Data objects are constructed by providing an input signal (which can be empty in online scenarios), a mandatory sampling frequency in Hz, a global buffer size (10 s by default), and the number of channels of the input (1 or 2). This number of channel is not necessary if an input signal is used as argument in the constructor but needs to be provided otherwise.

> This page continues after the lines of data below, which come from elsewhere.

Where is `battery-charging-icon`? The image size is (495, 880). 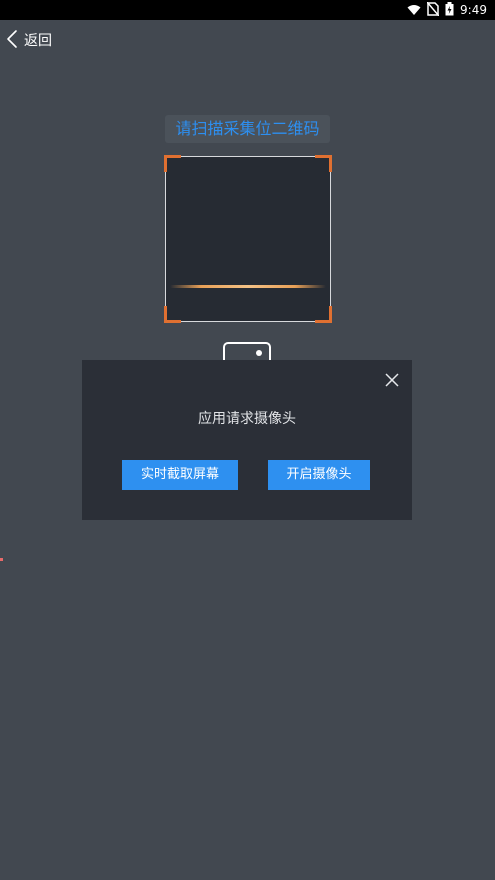 battery-charging-icon is located at coordinates (450, 10).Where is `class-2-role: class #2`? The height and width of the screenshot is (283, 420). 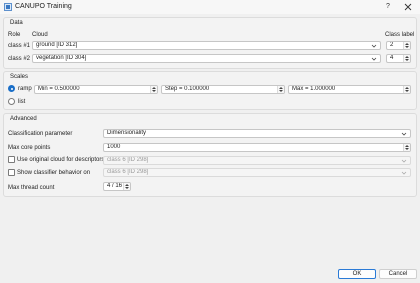
class-2-role: class #2 is located at coordinates (20, 59).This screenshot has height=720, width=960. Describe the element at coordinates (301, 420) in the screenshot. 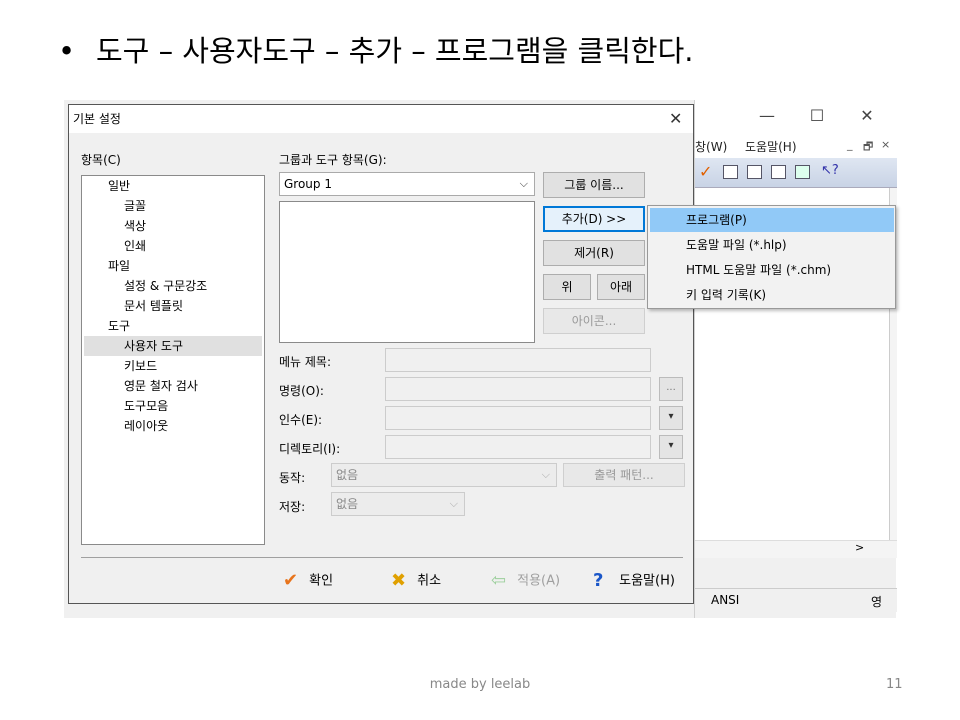

I see `argument-label: 인수(E):` at that location.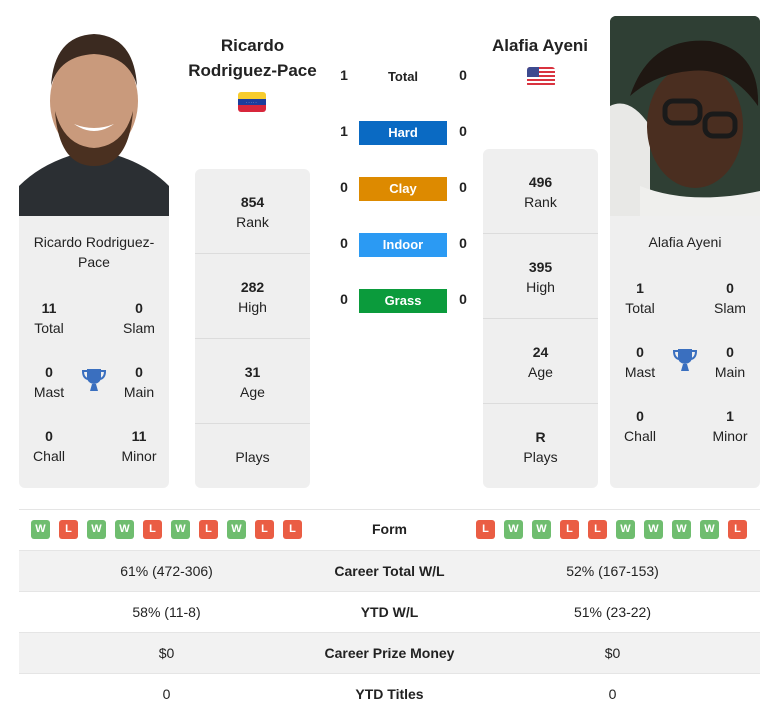  What do you see at coordinates (344, 299) in the screenshot?
I see `h2h-grass-p1: 0` at bounding box center [344, 299].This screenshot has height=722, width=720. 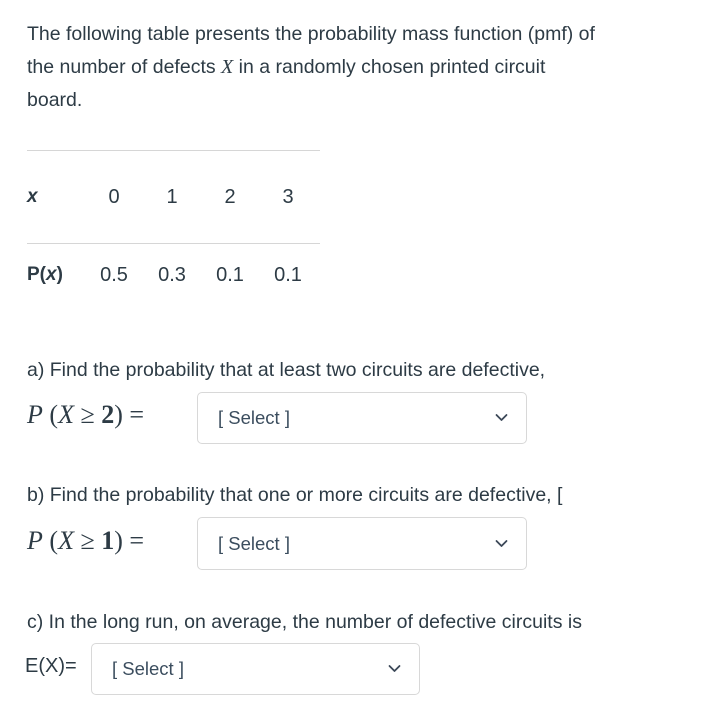 I want to click on table-cell-x-0: 0, so click(x=114, y=196).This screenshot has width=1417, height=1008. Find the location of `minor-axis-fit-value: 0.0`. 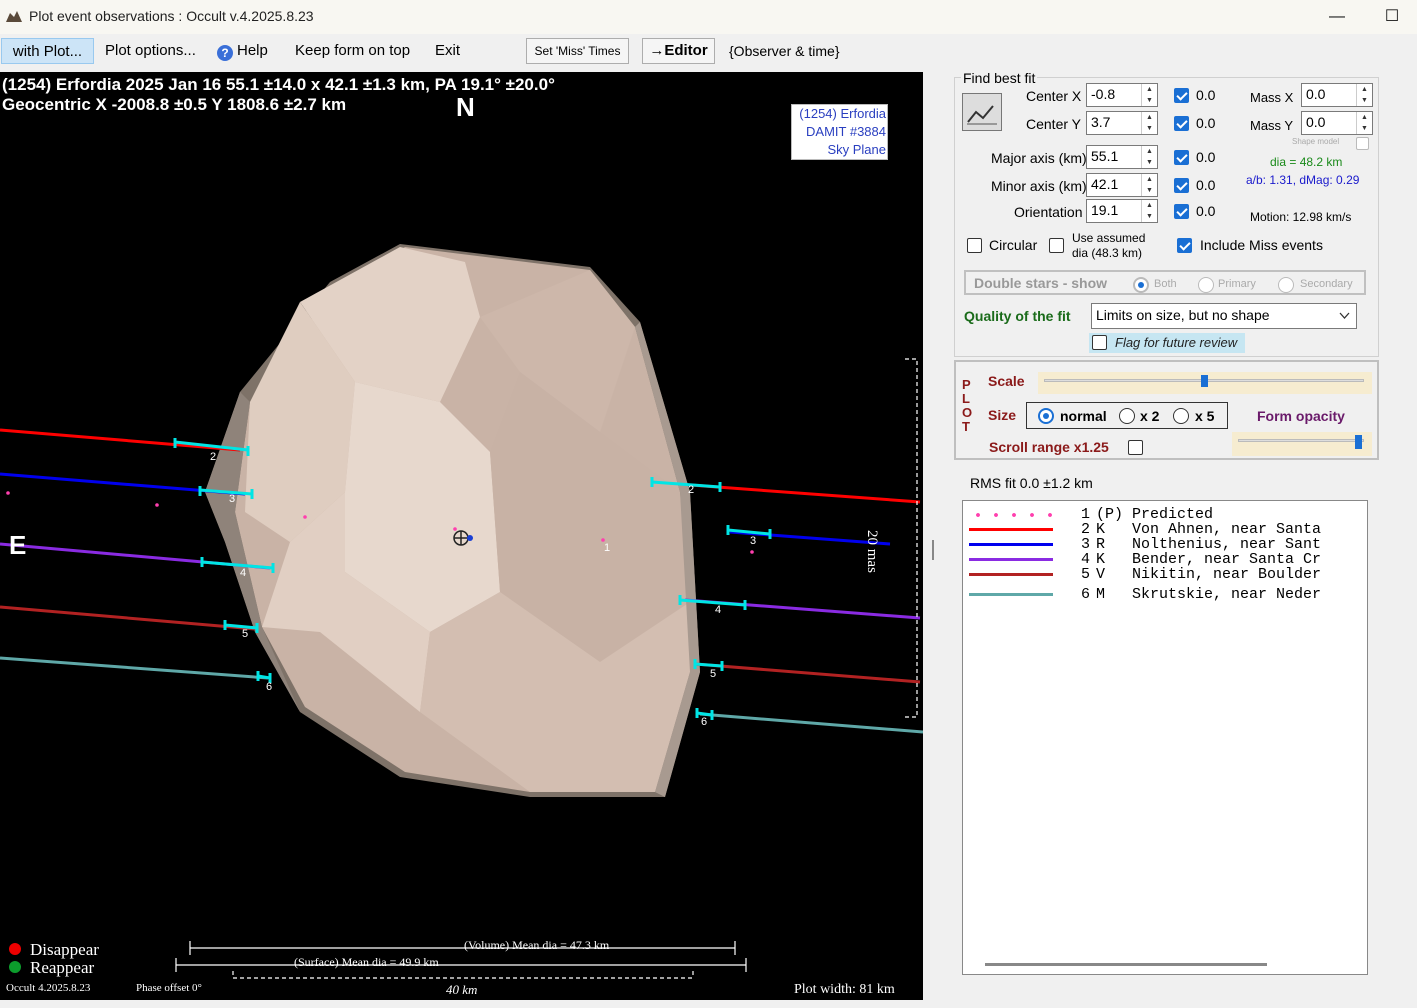

minor-axis-fit-value: 0.0 is located at coordinates (1206, 185).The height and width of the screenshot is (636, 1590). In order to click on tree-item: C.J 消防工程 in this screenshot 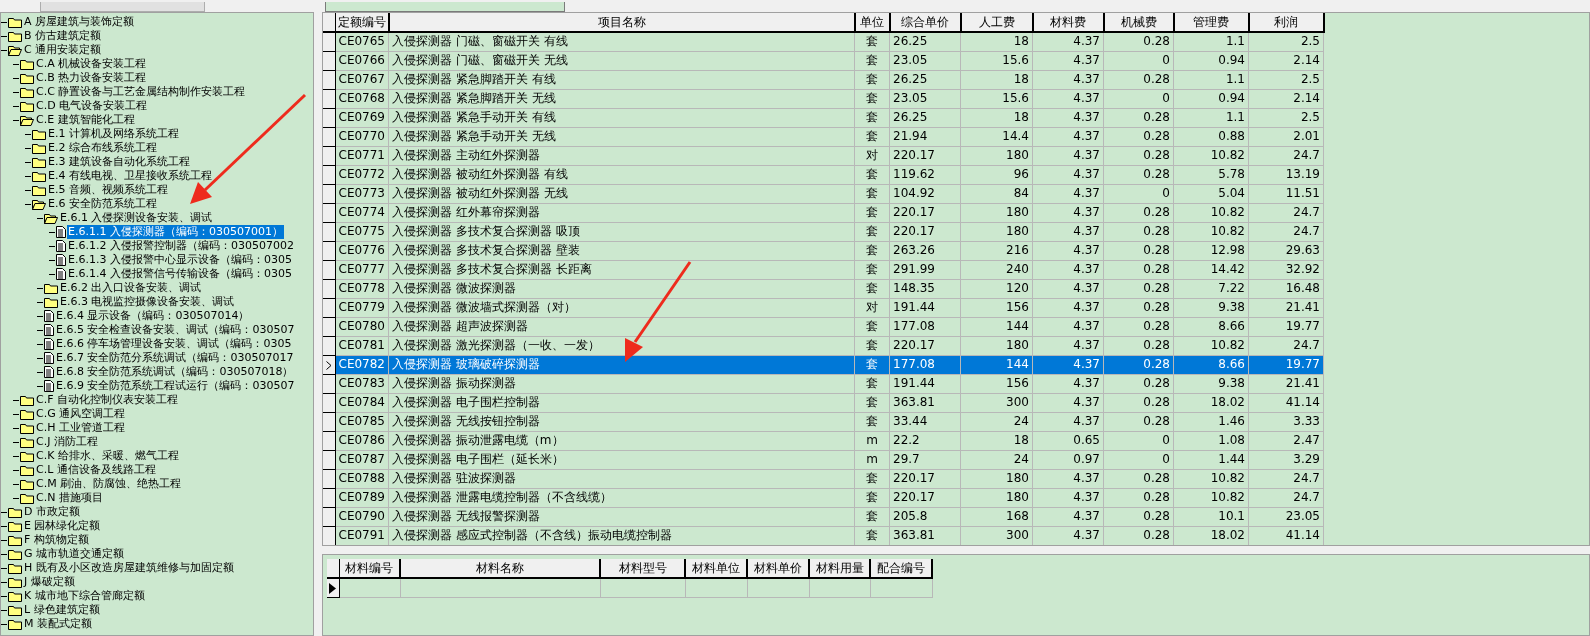, I will do `click(67, 442)`.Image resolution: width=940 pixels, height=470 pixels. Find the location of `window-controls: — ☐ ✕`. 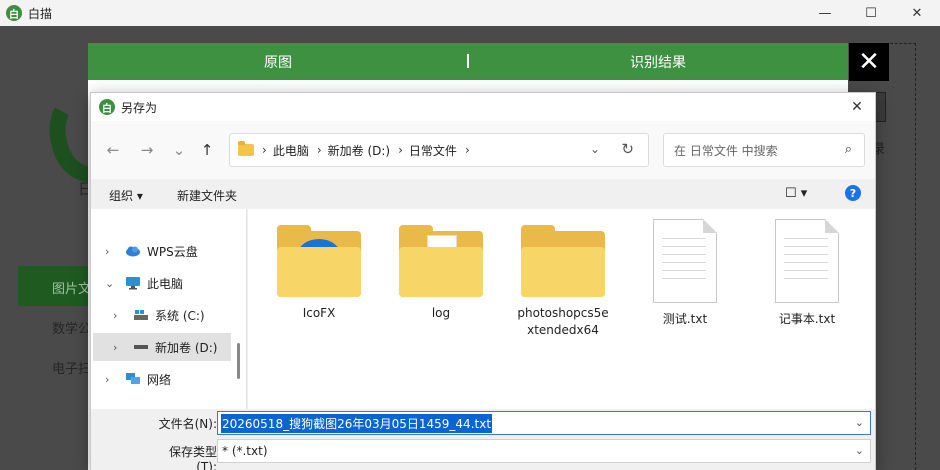

window-controls: — ☐ ✕ is located at coordinates (871, 13).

The dataObject definition includes the following, self-explanatory methods:

  • addSignal(signalToAdd)
  • clearData
  • getParameterSummary returning a list of all parameters used for the computation of all included signal (given a handle to the corresponding manager).
  • play, provided for user convenience.

Signal organisation

As mentioned before, data objects store signal objects. Each class of signal occupies a property in the data object named after the signal .Name property. Multiple signals of the same class will be stored as a cell array in that property. In the cell array, the first column is always for the left channel (or mono signal), and the second column for the right channel. If multiple signals of the same type are present (e.g., if the user requested the same representation twice but with a change of parameters), then the corresponding signals are stored in different lines of the array. For instance, for a session where the user requested the inner hair-cell envelope twice, with the second request changing only the way of extracting the envelope (i.e., the parameter ’ihc_method’), the following data object is created:

>> dataObj

dataObj =

  dataObject with properties:

     bufferSize_s: 10
         isStereo: 1
             time: {[1x1 TimeDomainSignal]  [1x1 TimeDomainSignal]}
            input: {[1x1 TimeDomainSignal]  [1x1 TimeDomainSignal]}
        gammatone: {[1x1 TimeFrequencySignal]  [1x1 TimeFrequencySignal]}
    innerhaircell: {2x2 cell}

Each signal-related field except innerhaircell is a cell array of a single line (one signal), and two columns (for left and right channel). Because the second request from the user included only a change in parameter for the inner hair-cell computation, the same initial gammatone signal is used for both, but there are two output innerhaircell signals (hence a cell array of two lines) for each channel (hence two columns).

In that case, to distinguish between the two signals and know which one was computed with which set of parameter, one can call the signal’s getParameters method. Given a handle to the manager object, it will return a list of all parameters used to obtain that signal (including parameters used in intermediate processing steps).